Many can agree that taking rigorous college-preparatory courses in high school is necessary to successfully transition into college and excel in upper-division courses. So, it’s clear that placing African American, Hispanic, and Native American students in general education/vocational education program that offer fewer courses in important areas, such as English, mathematics, and science, is doing a great disservice to them – it prevents them from reaching their full potential.

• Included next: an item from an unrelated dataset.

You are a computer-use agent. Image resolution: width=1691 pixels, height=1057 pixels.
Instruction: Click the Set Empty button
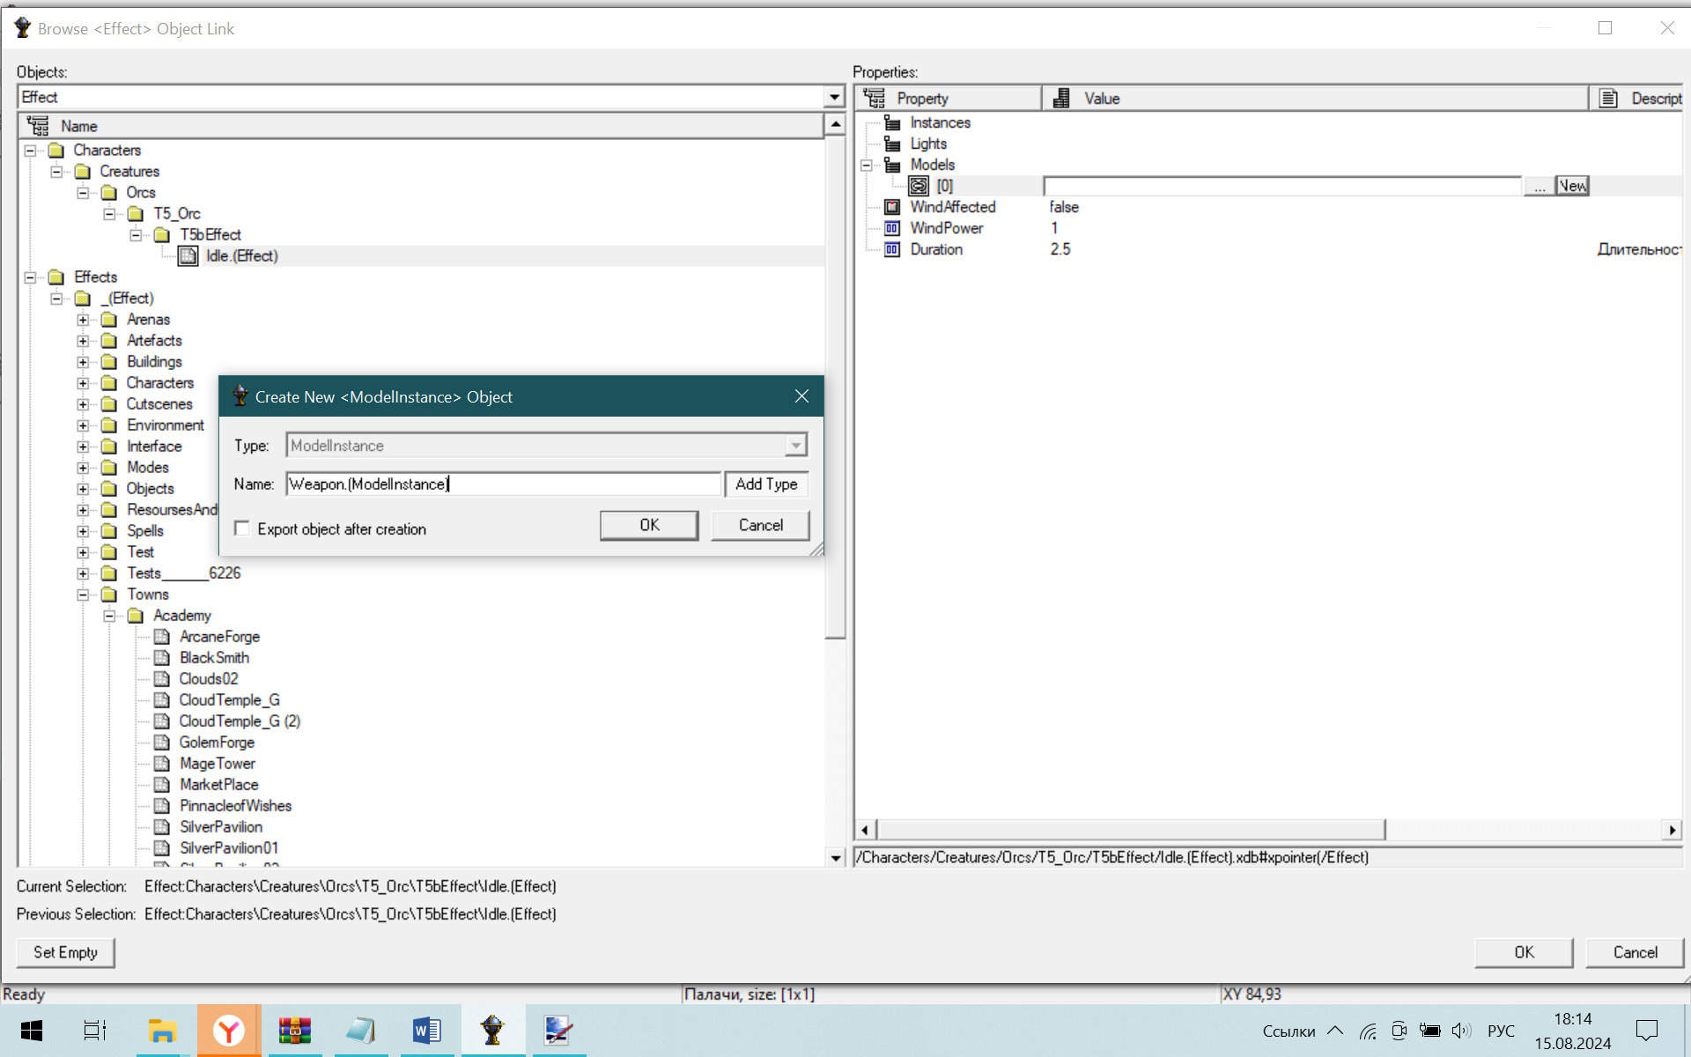coord(65,952)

That is to say, when there are a limited number of teachers who can teach the advanced courses, tracking tends to occur – in part because good teaching is a scarce resource, and thus must be allocated. Teachers who are judged to be the most competent and experienced are assigned to the top tracks that consists of the most advantaged students while students in the lower tracks are left with the teachers who steer away from implementing a rich, challenging curricula in their instruction (Murnane and Steele). A disproportionate number of low-income, minority students are placed in the lowest tracks, which prevents them from learning necessary skills that will be of service to them in the future. Teacher interaction with students in lower track classes is less motivating, less supportive, and less demanding of higher-order reasoning, which dissuades students to take on new challenges. Without a good instructor there to guide the students in the right direction, these students are left to be mediocre. They become underachievers and exhibit behavioral problems due to boredom and disengagement, which compromises their career goals and potential.
Furthermore, institutional racism permeates every aspect of our education system and society. Students of color routinely face bias in school: they are disciplined more severely, less likely to be identified as gifted and have limited access to opportunities and resources. Given the abundance of negative stereotypes that situate Black youth as dangerous and threatening to society, racial discrimination is a common experience for many minority students. Teachers are more likely to have preconceived negative notions about ethnic minority students, scrutinizing their classroom behaviors, over white students. Moreover, black students indicate a perceived difference in teachers’ expectancy beliefs with regard to the students’ academic performance. According to a study conducted at Johns Hopkins University, white teachers expect significantly less academic success from black students than do black teachers. White teachers are almost 40% less likely to believe that their black students will graduate high school, and this finding substantiates the racial biases at play. This is an important finding as expectations often become self-fulfilling prophecies. The low expectations could hamper the learning and performance of the student and will heavily weigh into how the student feels about himself and his future.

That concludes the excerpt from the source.